Task to complete |
Copy the material below, from the line containing "The image size" through the end, and leave the pictures out of your answer.

Recorded information |
========================================

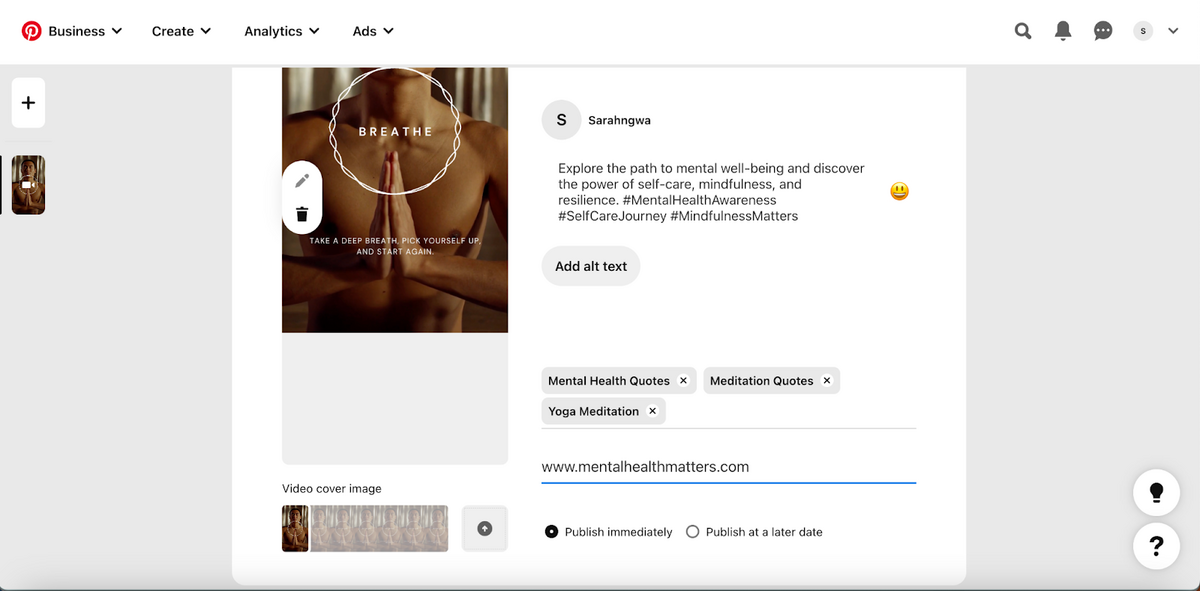Open help via the question mark icon
This screenshot has width=1200, height=591.
[1156, 546]
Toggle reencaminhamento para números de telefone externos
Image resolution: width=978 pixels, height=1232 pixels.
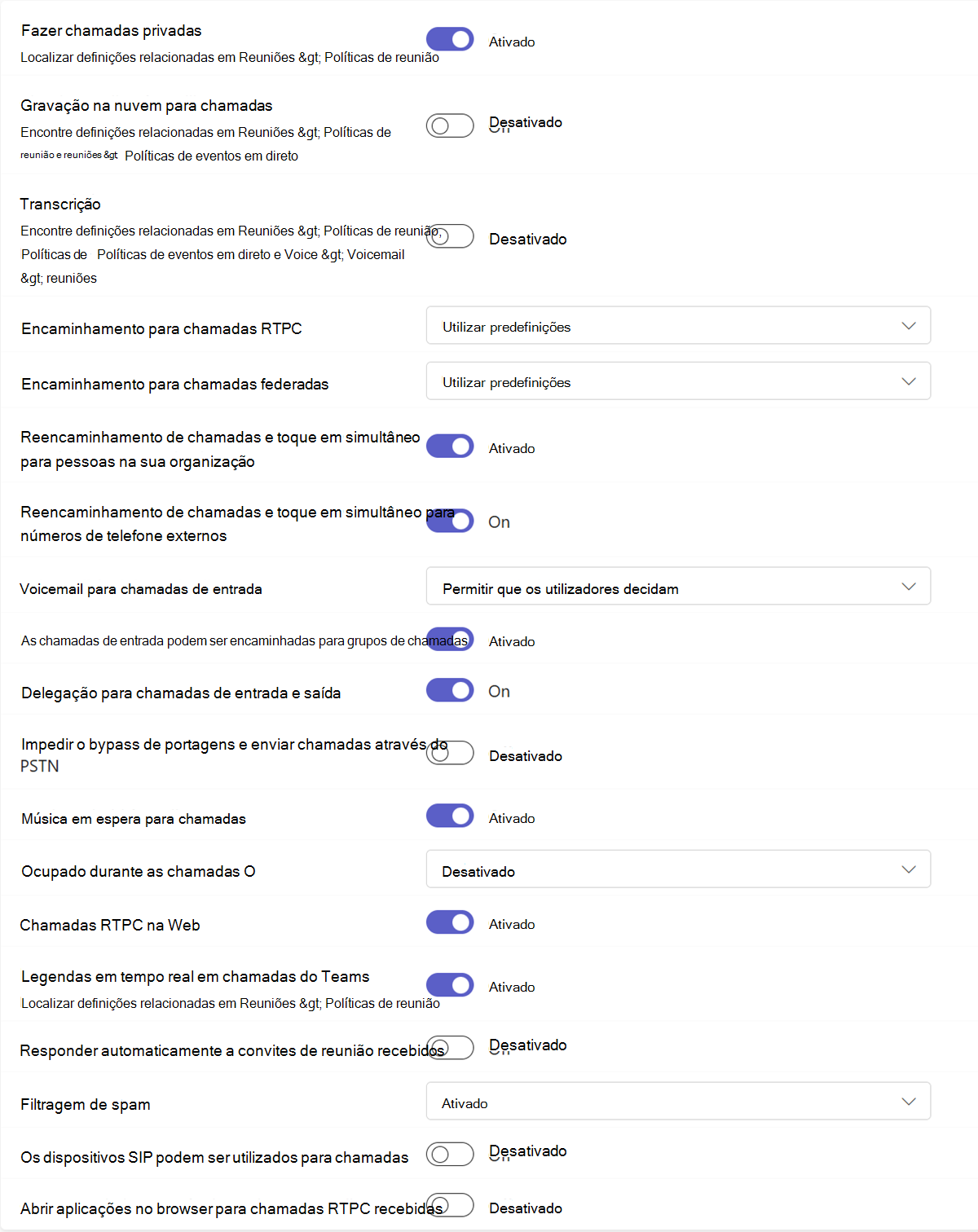(x=450, y=521)
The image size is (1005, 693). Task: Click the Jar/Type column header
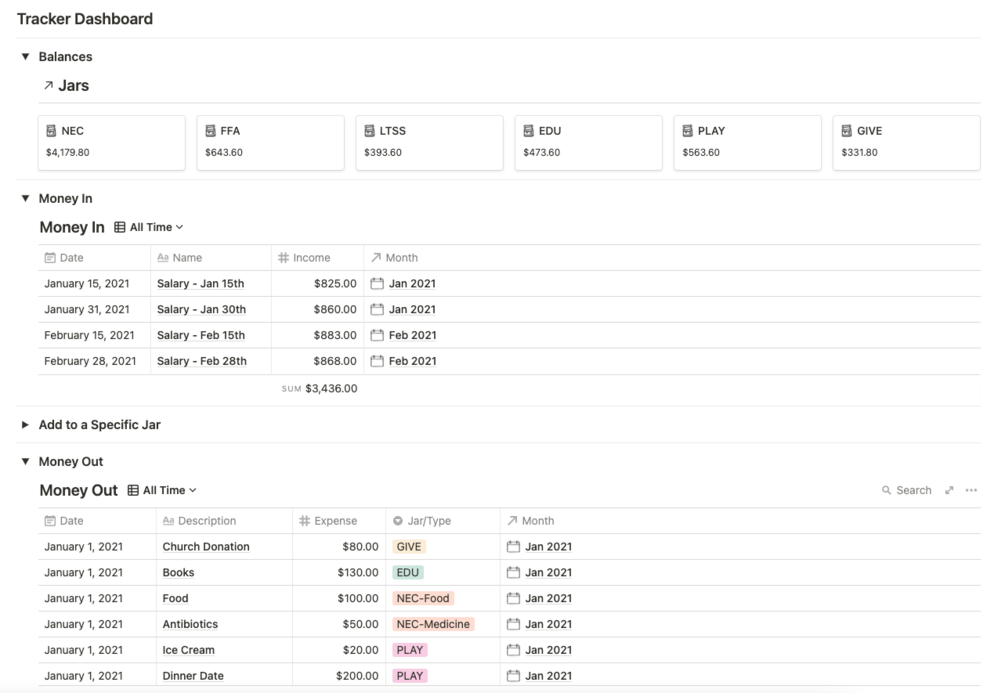click(429, 521)
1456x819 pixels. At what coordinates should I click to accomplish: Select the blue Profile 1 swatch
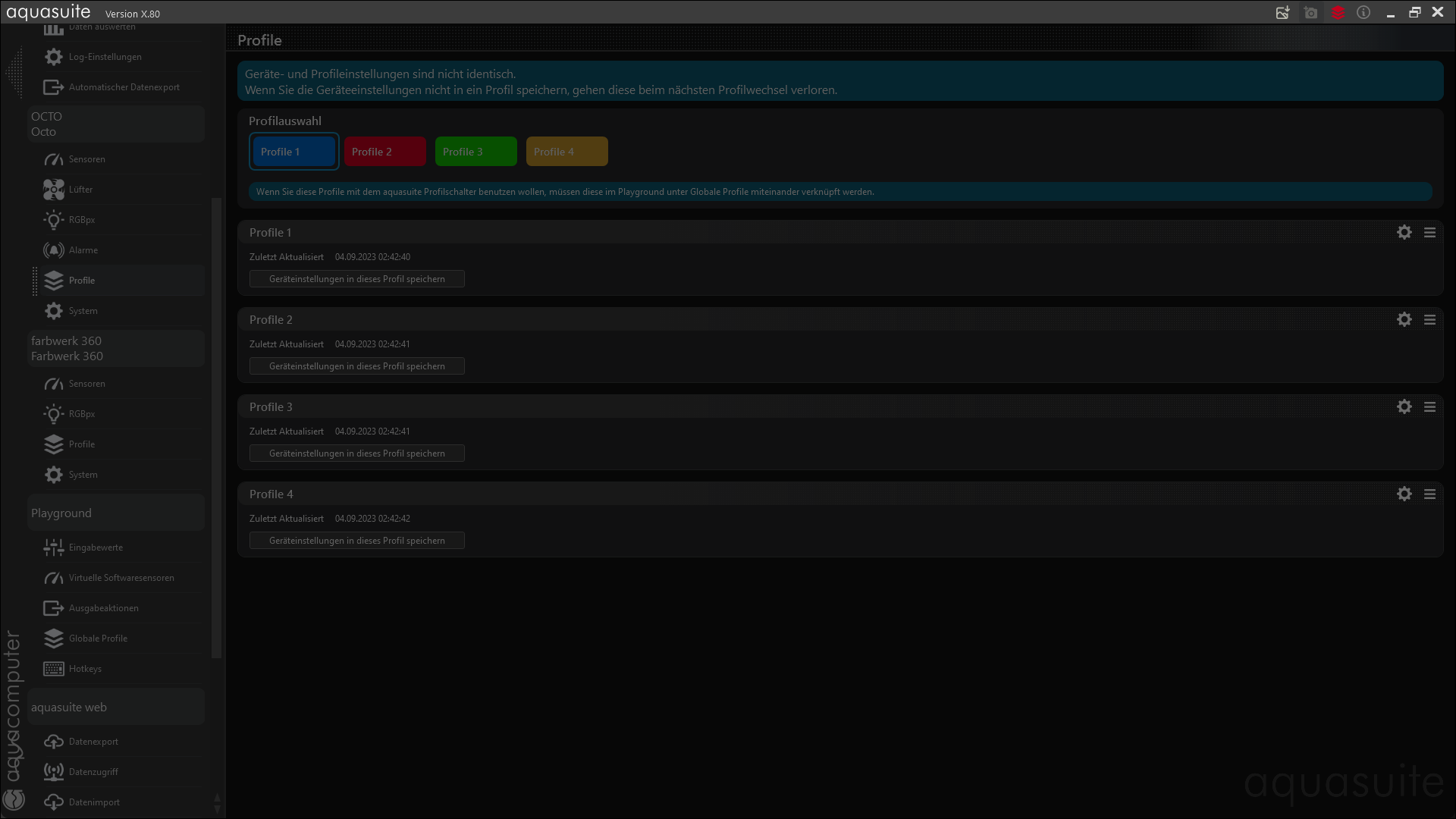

========================================

Correct output |
The image size is (1005, 693). Task: Click the Jar/Type column header
click(429, 521)
1456x819 pixels. At what coordinates should I click to accomplish: Select the blue Profile 1 swatch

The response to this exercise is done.